La venta de la fábrica es impulsada por los bancos Regional y Visión, debido al incumplimiento del pago de créditos por valor de US$ 8.200.000 y US$ 620.000 respectivamente. Los otros beneficiarios del fideicomiso son la cooperativa de crédito neerlandés Oikocredit del empresario encarnaceno Eduardo Elías Hrisuk Klekoc.
En caso de concretarse la liquidación del patrimonio, se pagará solo a los acreedores que forman parte del contrato de garantía y el dinero restante será restituido a los directivos de la azucarera.
Esta situación preocupa a los otros acreedores, ya que el remate de la fábrica será a precio de mercado; es decir, no se tendrá en cuenta el pasivo de la empresa para llevar a cabo la liquidación del ingenio.
Paralelamente, está pendiente la convocatoria de acreedores en el juzgado de Villarrica, que está siendo dilatada por una cadena de recusaciones e inhibiciones.
El Banco Familiar Saeca, que no es acreedora ni deudora, aparece como fiduciaria en rol de mandataria. En virtud al acuerdo, Iturbe SA le transmitió a título de fideicomiso la propiedad de sus bienes inmuebles con todo lo edificado en ellos, como también la maquinaria e instalaciones del ingenio azucarero.
El contrato exige que para la apertura del proceso de enajenación del inmueble se debe realizar previamente una evaluación por expertos.
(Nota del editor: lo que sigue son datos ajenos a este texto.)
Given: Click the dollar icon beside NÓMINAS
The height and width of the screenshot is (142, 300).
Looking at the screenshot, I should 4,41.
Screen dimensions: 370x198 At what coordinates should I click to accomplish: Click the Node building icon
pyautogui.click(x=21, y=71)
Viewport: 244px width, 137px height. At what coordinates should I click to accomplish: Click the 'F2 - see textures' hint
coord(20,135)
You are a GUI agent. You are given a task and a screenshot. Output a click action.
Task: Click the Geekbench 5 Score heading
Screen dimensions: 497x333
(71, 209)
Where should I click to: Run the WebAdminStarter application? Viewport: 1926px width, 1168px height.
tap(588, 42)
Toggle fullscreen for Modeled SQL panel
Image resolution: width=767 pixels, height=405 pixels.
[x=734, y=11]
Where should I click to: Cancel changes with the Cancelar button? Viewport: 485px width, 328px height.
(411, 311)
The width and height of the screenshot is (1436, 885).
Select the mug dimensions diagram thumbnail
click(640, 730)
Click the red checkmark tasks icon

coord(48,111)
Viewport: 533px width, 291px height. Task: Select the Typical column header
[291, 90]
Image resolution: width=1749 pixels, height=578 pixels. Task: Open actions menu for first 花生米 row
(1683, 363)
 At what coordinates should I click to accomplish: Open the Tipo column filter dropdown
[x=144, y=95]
Este análisis se está llevando adelante mediante un amparo constitucional planteado por el Banco Familiar Saeca contra la azucarera, ya que sus directivos no permitían a los representantes de la entidad bancaria el ingreso a la fábrica.
El juez Jorge Garcete dictó, entre otras cosas, una medida cautelar ordenando a los directivos de la empresa, empleados y guardias de seguridad, que se abstengan de impedir a los representantes del banco el acceso y su permanencia en la planta industrial.